Can a child “not” be happy? With parents? Especially after making them the center of your world? Read on to find out if you have a happy child.
As your child grows up they show signs of their emotional well being, sometimes subtle and at other times vivid. The following are not an exhaustive list but just a few pointers to find out if your child is happy. It is important to be aware of our child’s emotional health and identify problems while it is still small and manageable.
Looks satisfied with toys
Kids rarely say that they don’t want more toys. However, does your child keep pestering you for buying toys that other children have and looks dissatisfied with even the best one he/she has? When at a store your child doesn’t settle for a couple of toys and wanders throwing tantrums to buy everything?

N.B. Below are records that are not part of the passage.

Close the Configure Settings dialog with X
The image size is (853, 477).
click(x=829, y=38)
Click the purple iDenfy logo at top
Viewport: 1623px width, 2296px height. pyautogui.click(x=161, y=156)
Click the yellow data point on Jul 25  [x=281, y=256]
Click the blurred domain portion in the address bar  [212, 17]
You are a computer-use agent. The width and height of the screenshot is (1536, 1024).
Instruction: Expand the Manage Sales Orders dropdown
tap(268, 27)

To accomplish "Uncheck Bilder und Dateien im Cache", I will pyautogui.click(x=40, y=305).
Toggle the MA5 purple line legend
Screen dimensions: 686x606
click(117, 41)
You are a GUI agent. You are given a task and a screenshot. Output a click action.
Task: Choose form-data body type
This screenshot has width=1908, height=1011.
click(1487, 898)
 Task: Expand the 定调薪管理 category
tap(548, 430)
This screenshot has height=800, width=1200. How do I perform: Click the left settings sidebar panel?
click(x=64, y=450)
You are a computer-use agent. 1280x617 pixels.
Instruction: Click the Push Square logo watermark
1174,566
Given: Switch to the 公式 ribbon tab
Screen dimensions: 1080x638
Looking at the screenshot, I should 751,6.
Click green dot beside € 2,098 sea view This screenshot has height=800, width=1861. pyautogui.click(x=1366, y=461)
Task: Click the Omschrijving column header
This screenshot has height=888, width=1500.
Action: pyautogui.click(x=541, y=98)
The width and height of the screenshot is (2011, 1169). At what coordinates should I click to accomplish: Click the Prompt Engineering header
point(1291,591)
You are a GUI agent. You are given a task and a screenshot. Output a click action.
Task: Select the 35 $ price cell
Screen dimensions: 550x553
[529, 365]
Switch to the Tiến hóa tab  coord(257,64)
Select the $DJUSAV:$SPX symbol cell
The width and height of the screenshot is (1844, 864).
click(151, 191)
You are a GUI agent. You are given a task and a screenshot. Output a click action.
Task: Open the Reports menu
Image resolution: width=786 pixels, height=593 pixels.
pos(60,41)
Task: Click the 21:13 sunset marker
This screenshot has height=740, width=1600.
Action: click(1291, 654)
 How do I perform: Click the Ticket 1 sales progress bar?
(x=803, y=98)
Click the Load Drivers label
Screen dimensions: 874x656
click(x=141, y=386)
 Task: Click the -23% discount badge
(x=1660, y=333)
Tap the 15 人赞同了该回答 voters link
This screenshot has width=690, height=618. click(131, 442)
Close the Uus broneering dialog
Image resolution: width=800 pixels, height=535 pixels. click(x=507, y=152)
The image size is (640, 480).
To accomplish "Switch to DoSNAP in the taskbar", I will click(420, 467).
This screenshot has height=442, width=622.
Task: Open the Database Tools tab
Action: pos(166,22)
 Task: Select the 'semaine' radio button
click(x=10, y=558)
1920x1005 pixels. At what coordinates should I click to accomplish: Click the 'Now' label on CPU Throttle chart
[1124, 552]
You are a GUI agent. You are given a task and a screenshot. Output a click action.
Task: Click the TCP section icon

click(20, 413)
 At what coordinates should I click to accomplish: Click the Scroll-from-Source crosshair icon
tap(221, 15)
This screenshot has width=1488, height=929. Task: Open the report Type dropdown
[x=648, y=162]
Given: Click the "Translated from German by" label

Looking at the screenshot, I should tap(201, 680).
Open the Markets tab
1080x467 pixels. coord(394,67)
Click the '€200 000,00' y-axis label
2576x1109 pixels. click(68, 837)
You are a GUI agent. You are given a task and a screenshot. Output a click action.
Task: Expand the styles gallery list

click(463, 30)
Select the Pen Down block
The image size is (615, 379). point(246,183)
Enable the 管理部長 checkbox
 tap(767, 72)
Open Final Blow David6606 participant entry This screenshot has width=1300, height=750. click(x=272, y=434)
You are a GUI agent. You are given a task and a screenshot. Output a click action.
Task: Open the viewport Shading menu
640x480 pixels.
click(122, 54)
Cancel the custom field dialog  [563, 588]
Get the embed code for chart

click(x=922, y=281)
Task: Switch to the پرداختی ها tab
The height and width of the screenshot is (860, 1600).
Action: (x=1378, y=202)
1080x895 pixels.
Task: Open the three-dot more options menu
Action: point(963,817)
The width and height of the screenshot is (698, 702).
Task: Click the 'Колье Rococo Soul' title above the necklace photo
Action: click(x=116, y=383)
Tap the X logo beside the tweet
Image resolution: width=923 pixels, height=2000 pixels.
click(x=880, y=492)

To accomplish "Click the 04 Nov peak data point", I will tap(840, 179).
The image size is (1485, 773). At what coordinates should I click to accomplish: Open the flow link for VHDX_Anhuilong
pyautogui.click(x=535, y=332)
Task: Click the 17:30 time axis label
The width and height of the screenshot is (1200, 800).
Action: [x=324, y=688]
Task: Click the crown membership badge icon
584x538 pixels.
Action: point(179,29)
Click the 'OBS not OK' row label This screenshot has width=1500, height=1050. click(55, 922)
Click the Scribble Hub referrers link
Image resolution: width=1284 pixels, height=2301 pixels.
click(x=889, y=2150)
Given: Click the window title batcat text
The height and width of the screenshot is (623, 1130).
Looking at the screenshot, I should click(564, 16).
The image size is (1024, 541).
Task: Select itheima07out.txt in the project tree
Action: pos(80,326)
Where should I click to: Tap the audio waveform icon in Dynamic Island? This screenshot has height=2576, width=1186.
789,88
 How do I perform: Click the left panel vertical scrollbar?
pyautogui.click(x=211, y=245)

Has a positive outlook to get back home from a picnic
Sure, you had a fun day out. But watch out for your kids’ behavior when they are getting back home. Do they get visibly upset, irritable or sulk to get back home?
Talks positively about family
It’s interesting to listen to kids talking among themselves. My daughter came home the other day and said how her friend complains about her parents often. My daughter asked me why she wouldn’t talk about good things like how they went out as a family, for example? Well, whatever is the reason might be, it needs urgent looking into.
Is your child happy to be with friends? Or, does your child behaves awkward and is not comfortable with children of similar age group?
Isn’t upset for too long
There are umpteen numbers of things that can cause a child to be distressed or upset. However, does the child bounce back quickly or does the child remain disturbed for too long?
Your child loves to talk to you
Does your child love to give you updates about his/her day? Is he excited to tell that little joke that he might have shared with his friend at school? Or, does he tell you what bothered him about the teacher that day? Making you a part of their every day happiness and problems is a sign of a happy child.